**WHAT YOU SHOULD DO**
Transcribe the listing below in full, keeping every line exactly as it is.

**DATA FOR THIS EXERCISE**
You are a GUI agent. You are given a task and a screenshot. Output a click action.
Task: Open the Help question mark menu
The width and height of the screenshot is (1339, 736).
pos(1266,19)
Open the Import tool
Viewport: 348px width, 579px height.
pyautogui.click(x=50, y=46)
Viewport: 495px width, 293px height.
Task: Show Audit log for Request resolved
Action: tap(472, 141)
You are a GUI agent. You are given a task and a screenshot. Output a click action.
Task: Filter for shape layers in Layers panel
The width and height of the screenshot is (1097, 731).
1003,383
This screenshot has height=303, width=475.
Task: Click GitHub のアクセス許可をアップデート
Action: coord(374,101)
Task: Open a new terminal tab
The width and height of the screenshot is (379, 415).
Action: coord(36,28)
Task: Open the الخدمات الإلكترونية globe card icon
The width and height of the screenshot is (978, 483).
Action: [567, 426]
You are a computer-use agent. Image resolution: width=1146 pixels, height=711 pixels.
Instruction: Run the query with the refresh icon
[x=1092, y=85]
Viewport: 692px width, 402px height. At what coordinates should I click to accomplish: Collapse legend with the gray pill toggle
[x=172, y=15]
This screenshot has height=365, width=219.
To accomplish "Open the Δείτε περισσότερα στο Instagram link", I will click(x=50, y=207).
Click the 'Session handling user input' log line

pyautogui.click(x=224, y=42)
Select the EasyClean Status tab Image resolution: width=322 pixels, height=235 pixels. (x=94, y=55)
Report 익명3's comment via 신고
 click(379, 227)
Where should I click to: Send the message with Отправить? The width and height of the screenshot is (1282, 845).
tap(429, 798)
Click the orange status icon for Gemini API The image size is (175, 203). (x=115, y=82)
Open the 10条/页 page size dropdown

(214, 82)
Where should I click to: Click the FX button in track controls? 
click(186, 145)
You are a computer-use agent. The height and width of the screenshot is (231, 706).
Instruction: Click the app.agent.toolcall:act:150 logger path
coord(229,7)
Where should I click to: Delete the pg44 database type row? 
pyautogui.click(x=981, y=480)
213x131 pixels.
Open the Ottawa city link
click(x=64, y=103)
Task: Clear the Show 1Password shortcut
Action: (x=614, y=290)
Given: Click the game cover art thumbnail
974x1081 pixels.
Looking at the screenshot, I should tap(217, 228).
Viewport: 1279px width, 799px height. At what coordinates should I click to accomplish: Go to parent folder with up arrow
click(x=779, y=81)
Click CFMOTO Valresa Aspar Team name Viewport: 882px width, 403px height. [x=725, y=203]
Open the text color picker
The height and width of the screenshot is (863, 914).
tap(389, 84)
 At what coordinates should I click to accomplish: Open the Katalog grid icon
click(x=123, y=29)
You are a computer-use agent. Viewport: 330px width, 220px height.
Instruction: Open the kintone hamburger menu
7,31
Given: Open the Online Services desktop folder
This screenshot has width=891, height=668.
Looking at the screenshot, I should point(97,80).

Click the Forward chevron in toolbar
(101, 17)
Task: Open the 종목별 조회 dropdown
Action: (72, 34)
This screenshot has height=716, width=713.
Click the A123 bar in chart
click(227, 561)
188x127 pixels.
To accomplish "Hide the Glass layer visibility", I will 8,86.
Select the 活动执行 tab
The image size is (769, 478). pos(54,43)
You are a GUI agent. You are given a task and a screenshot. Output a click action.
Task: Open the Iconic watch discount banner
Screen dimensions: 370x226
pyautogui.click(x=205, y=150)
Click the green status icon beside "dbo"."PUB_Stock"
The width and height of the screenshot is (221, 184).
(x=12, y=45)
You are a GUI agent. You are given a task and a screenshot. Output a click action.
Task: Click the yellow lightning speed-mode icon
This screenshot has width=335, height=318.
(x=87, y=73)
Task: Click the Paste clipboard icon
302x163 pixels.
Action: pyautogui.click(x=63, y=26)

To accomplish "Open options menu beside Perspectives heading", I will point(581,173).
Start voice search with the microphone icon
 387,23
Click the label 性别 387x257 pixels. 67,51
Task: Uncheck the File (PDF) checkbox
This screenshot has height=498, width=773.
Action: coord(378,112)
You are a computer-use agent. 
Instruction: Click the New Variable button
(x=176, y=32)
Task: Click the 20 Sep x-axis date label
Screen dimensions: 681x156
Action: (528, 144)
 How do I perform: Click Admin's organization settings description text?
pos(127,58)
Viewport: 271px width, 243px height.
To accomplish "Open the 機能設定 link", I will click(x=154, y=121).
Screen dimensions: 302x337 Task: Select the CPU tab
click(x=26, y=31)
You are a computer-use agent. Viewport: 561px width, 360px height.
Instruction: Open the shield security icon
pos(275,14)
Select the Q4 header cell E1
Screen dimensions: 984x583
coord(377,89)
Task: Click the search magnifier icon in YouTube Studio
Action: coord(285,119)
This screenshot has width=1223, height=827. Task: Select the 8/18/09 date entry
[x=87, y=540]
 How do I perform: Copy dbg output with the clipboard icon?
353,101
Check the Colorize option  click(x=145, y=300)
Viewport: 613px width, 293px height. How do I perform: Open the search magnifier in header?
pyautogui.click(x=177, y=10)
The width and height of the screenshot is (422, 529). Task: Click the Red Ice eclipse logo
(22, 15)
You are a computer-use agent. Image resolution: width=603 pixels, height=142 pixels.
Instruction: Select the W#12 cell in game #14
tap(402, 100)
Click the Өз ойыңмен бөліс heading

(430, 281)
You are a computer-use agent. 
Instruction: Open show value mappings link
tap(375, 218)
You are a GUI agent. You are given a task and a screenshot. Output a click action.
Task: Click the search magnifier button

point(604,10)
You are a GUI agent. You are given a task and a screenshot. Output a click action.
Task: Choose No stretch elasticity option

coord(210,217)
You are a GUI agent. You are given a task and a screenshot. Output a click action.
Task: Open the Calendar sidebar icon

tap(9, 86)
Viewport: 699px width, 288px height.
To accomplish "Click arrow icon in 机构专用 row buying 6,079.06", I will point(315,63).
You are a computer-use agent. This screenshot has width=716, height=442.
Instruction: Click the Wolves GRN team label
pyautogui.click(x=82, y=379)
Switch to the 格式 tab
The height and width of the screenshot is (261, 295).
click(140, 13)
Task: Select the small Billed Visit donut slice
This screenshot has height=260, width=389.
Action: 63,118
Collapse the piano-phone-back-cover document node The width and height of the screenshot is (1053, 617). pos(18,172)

**ANSWER BOX**
You are a GUI agent. You are given a task and a screenshot. Output a click action.
Task: Open the Help question mark menu
The width and height of the screenshot is (1339, 736).
pos(1266,19)
Open the Import tool
Viewport: 348px width, 579px height.
pyautogui.click(x=50, y=46)
Viewport: 495px width, 293px height.
Task: Show Audit log for Request resolved
Action: tap(472, 141)
You are a GUI agent. You are given a task and a screenshot. Output a click action.
Task: Filter for shape layers in Layers panel
The width and height of the screenshot is (1097, 731).
1003,383
This screenshot has height=303, width=475.
Task: Click GitHub のアクセス許可をアップデート
Action: coord(374,101)
Task: Open a new terminal tab
The width and height of the screenshot is (379, 415).
Action: coord(36,28)
Task: Open the الخدمات الإلكترونية globe card icon
The width and height of the screenshot is (978, 483).
Action: [567, 426]
You are a computer-use agent. Image resolution: width=1146 pixels, height=711 pixels.
Instruction: Run the query with the refresh icon
[x=1092, y=85]
Viewport: 692px width, 402px height. At what coordinates should I click to accomplish: Collapse legend with the gray pill toggle
[x=172, y=15]
This screenshot has height=365, width=219.
To accomplish "Open the Δείτε περισσότερα στο Instagram link", I will click(x=50, y=207).
Click the 'Session handling user input' log line

pyautogui.click(x=224, y=42)
Select the EasyClean Status tab Image resolution: width=322 pixels, height=235 pixels. (x=94, y=55)
Report 익명3's comment via 신고
 click(379, 227)
Where should I click to: Send the message with Отправить? The width and height of the screenshot is (1282, 845).
tap(429, 798)
Click the orange status icon for Gemini API The image size is (175, 203). (x=115, y=82)
Open the 10条/页 page size dropdown

(214, 82)
Where should I click to: Click the FX button in track controls? 
click(186, 145)
You are a computer-use agent. The height and width of the screenshot is (231, 706).
Instruction: Click the app.agent.toolcall:act:150 logger path
coord(229,7)
Where should I click to: Delete the pg44 database type row? 
pyautogui.click(x=981, y=480)
213x131 pixels.
Open the Ottawa city link
click(x=64, y=103)
Task: Clear the Show 1Password shortcut
Action: (x=614, y=290)
Given: Click the game cover art thumbnail
974x1081 pixels.
Looking at the screenshot, I should tap(217, 228).
Viewport: 1279px width, 799px height. At what coordinates should I click to accomplish: Go to parent folder with up arrow
click(x=779, y=81)
Click CFMOTO Valresa Aspar Team name Viewport: 882px width, 403px height. [x=725, y=203]
Open the text color picker
The height and width of the screenshot is (863, 914).
tap(389, 84)
 At what coordinates should I click to accomplish: Open the Katalog grid icon
click(x=123, y=29)
You are a computer-use agent. Viewport: 330px width, 220px height.
Instruction: Open the kintone hamburger menu
7,31
Given: Open the Online Services desktop folder
This screenshot has width=891, height=668.
Looking at the screenshot, I should point(97,80).

Click the Forward chevron in toolbar
(101, 17)
Task: Open the 종목별 조회 dropdown
Action: (72, 34)
This screenshot has height=716, width=713.
Click the A123 bar in chart
click(227, 561)
188x127 pixels.
To accomplish "Hide the Glass layer visibility", I will 8,86.
Select the 活动执行 tab
The image size is (769, 478). pos(54,43)
You are a GUI agent. You are given a task and a screenshot. Output a click action.
Task: Open the Iconic watch discount banner
Screen dimensions: 370x226
pyautogui.click(x=205, y=150)
Click the green status icon beside "dbo"."PUB_Stock"
The width and height of the screenshot is (221, 184).
(x=12, y=45)
You are a GUI agent. You are given a task and a screenshot. Output a click action.
Task: Click the yellow lightning speed-mode icon
This screenshot has width=335, height=318.
(x=87, y=73)
Task: Click the Paste clipboard icon
302x163 pixels.
Action: pyautogui.click(x=63, y=26)

To accomplish "Open options menu beside Perspectives heading", I will point(581,173).
Start voice search with the microphone icon
 387,23
Click the label 性别 387x257 pixels. 67,51
Task: Uncheck the File (PDF) checkbox
This screenshot has height=498, width=773.
Action: coord(378,112)
You are a computer-use agent. 
Instruction: Click the New Variable button
(x=176, y=32)
Task: Click the 20 Sep x-axis date label
Screen dimensions: 681x156
Action: (528, 144)
 How do I perform: Click Admin's organization settings description text?
pos(127,58)
Viewport: 271px width, 243px height.
To accomplish "Open the 機能設定 link", I will click(x=154, y=121).
Screen dimensions: 302x337 Task: Select the CPU tab
click(x=26, y=31)
You are a computer-use agent. Viewport: 561px width, 360px height.
Instruction: Open the shield security icon
pos(275,14)
Select the Q4 header cell E1
Screen dimensions: 984x583
coord(377,89)
Task: Click the search magnifier icon in YouTube Studio
Action: coord(285,119)
This screenshot has width=1223, height=827. Task: Select the 8/18/09 date entry
[x=87, y=540]
 How do I perform: Copy dbg output with the clipboard icon?
353,101
Check the Colorize option  click(x=145, y=300)
Viewport: 613px width, 293px height. How do I perform: Open the search magnifier in header?
pyautogui.click(x=177, y=10)
The width and height of the screenshot is (422, 529). Task: Click the Red Ice eclipse logo
(22, 15)
You are a computer-use agent. Image resolution: width=603 pixels, height=142 pixels.
Instruction: Select the W#12 cell in game #14
tap(402, 100)
Click the Өз ойыңмен бөліс heading

(430, 281)
You are a computer-use agent. 
Instruction: Open show value mappings link
tap(375, 218)
You are a GUI agent. You are given a task and a screenshot. Output a click action.
Task: Click the search magnifier button

point(604,10)
You are a GUI agent. You are given a task and a screenshot. Output a click action.
Task: Choose No stretch elasticity option

coord(210,217)
You are a GUI agent. You are given a task and a screenshot. Output a click action.
Task: Open the Calendar sidebar icon

tap(9, 86)
Viewport: 699px width, 288px height.
To accomplish "Click arrow icon in 机构专用 row buying 6,079.06", I will point(315,63).
You are a computer-use agent. This screenshot has width=716, height=442.
Instruction: Click the Wolves GRN team label
pyautogui.click(x=82, y=379)
Switch to the 格式 tab
The height and width of the screenshot is (261, 295).
click(140, 13)
Task: Select the small Billed Visit donut slice
This screenshot has height=260, width=389.
Action: 63,118
Collapse the piano-phone-back-cover document node The width and height of the screenshot is (1053, 617). pos(18,172)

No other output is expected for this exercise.